Também denominada endogamia, a consanguinidade é o fenômeno que se observa quando se realiza acasalamento entre indivíduos que mantêm, entre si, um parentesco maior do que o parentesco médio entre os indivíduos dentro da população.
Normalmente, nessas circunstâncias, aumenta-se a frequência de homozigose, condição na qual os fatores que controlam a herança dos caracteres, conhecidos por alelos, nos dois cromossomos homólogos, são de mesmo efeito fenotípico.
Aumentando-se a homozigose, a consanguinidade predispõe a população a um maior risco de perda de alelos, o que pode levar a uma redução da variabilidade genética e da resposta à seleção na população. Caso os indivíduos que se acasalam sejam portadores de algum defeito de herança recessiva, aumenta-se a chance de ocorrência desse problema nas progênies.

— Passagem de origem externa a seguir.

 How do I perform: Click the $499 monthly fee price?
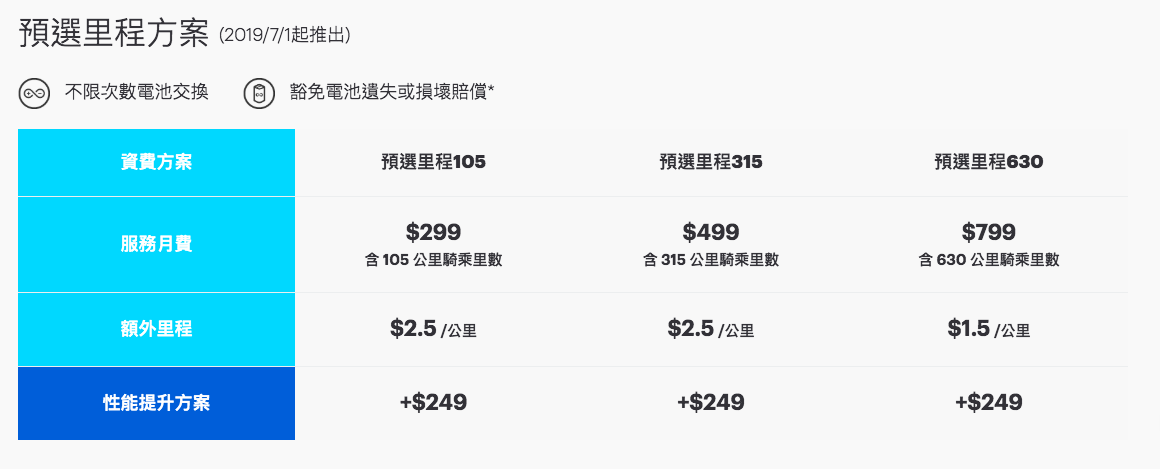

Além disso, por aumentar a homozigose, a consanguinidade ocasiona uma perda de vigor denominada depressão endogâmica, que se manifesta nas diversas características, mas principalmente em características reprodutivas. Essas são razões pelas quais deve ser evitado que touros cubram suas próprias filhas ou fêmeas com parentesco muito próximo.
O fenômeno oposto à consanguinidade é a heterose, comentada nos tópicos relacionados a cruzamentos. A heterose se manifesta, justamente, quando se acasalam indivíduos não aparentados entre si, com um consequente aumento de heterozigose, que proporciona o denominado vigor híbrido no animal cruzado, que pode ser quantificado pela heterose.